— START DATA FOR PROCESSING —

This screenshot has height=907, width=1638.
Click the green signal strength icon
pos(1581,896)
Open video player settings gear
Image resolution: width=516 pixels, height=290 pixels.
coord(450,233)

— END DATA FOR PROCESSING —

List each line of the records above that contains the word "height".

### ANSWER TO THIS TASK
This screenshot has height=907, width=1638.
Image resolution: width=516 pixels, height=290 pixels.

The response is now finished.